Choosing an embedding model for RAG is not just about benchmark leaderboard scores. Our evaluation reveals that the model with the highest similarity scores (Ollama/Qwen3) also produced the most false positives, while the model with lower scores (pplx-embed) delivered more semantically accurate retrieval.

The key findings:

  1. Higher scores do not mean better retrieval. Ollama averaged 0.556 vs pplx's 0.419, but Ollama returned wrong documents with high confidence in 25% of queries.
  2. Keyword sensitivity is a real risk. Models that lean on lexical overlap will match "cloud computing" when you ask about "clouds in Antarctica." In a RAG system, this means your LLM receives irrelevant context and produces confidently wrong answers.
  3. Contextualized embeddings need the right conditions. Late chunking via pplx-ctx showed no measurable benefit with 512-token chunks. The technique likely requires shorter chunks or more context-dependent documents to demonstrate its value.
  4. Storage is a non-factor. At the same dimensionality, all models use identical storage. Choose based on retrieval quality, not storage cost.
  5. Latency favors in-process inference. SentenceTransformers (32ms) outperformed Ollama's HTTP API (56ms) by roughly 40% for single-query embedding.

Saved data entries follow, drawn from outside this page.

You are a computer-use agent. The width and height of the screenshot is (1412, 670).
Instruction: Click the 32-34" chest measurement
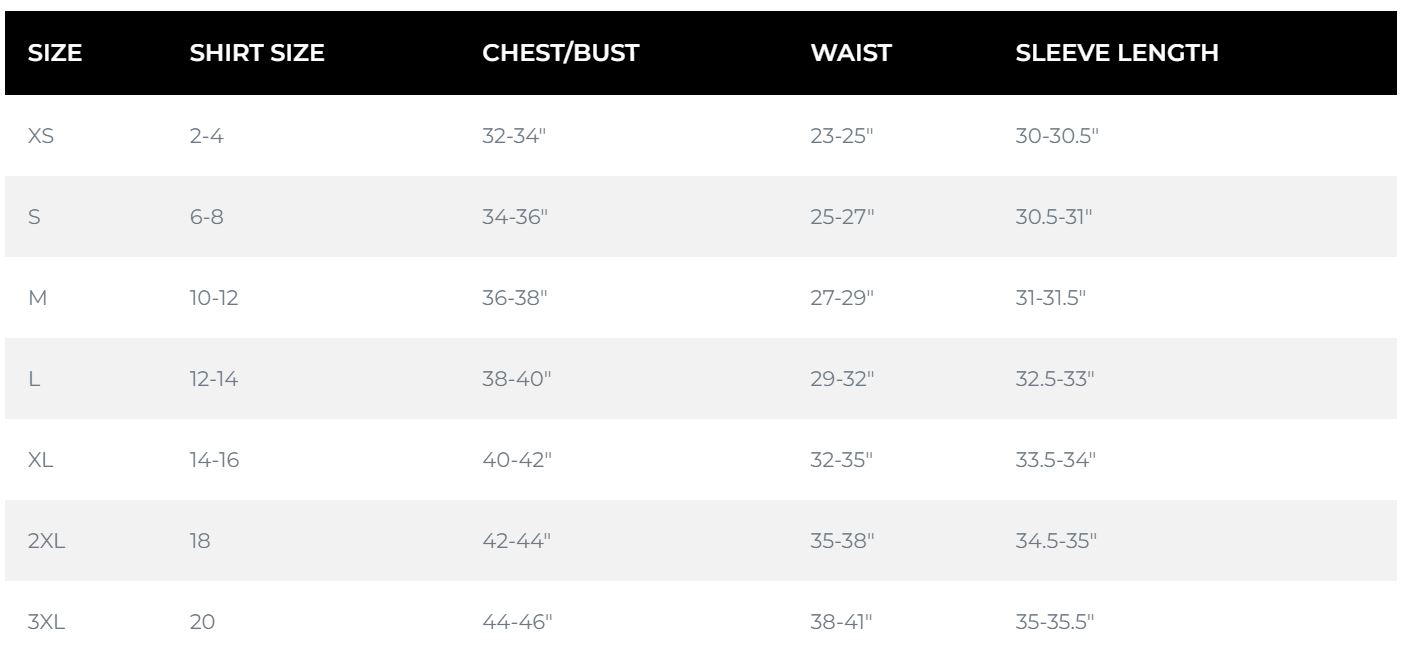[x=517, y=137]
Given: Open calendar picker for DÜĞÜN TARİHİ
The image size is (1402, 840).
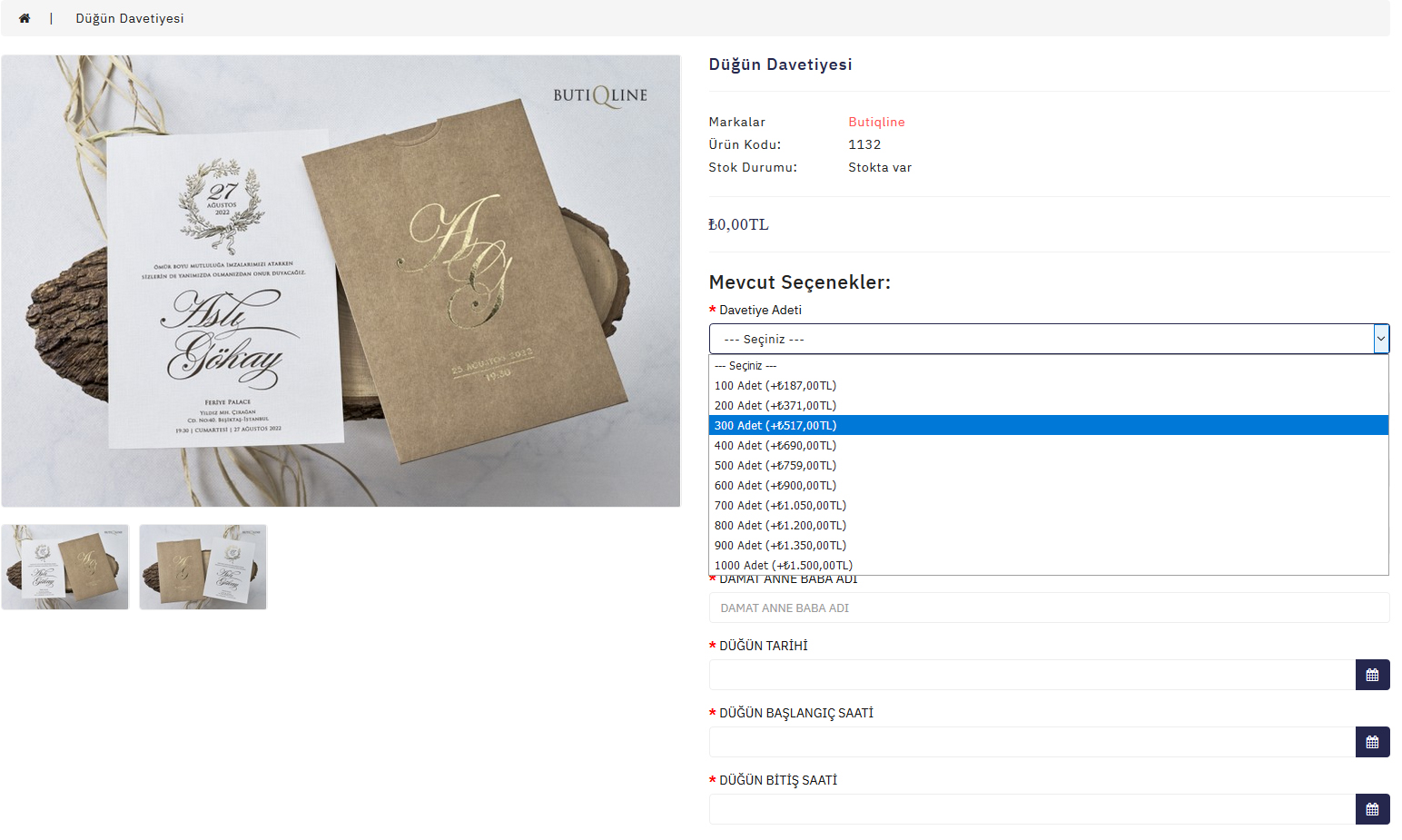Looking at the screenshot, I should click(1372, 675).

The embedding model is just one component of a RAG pipeline, but it is the component that determines what your system retrieves. Choose carefully, evaluate on your own data, and do not trust synthetic benchmarks over real-world testing.


Evaluated on: NVIDIA RTX 5090 (32 GB VRAM), Milvus Standalone, 72-document news corpus (PDF/DOCX/PPTX/MD), 470 chunks per provider, 16 queries across 9 topic categories.

Disclaimer: Yes, I have used AI to help with the structure and flow my write up - I'm an engineer after all! The tests, knowledge and findings are all real-world research and can be verified and reproduced on-demand.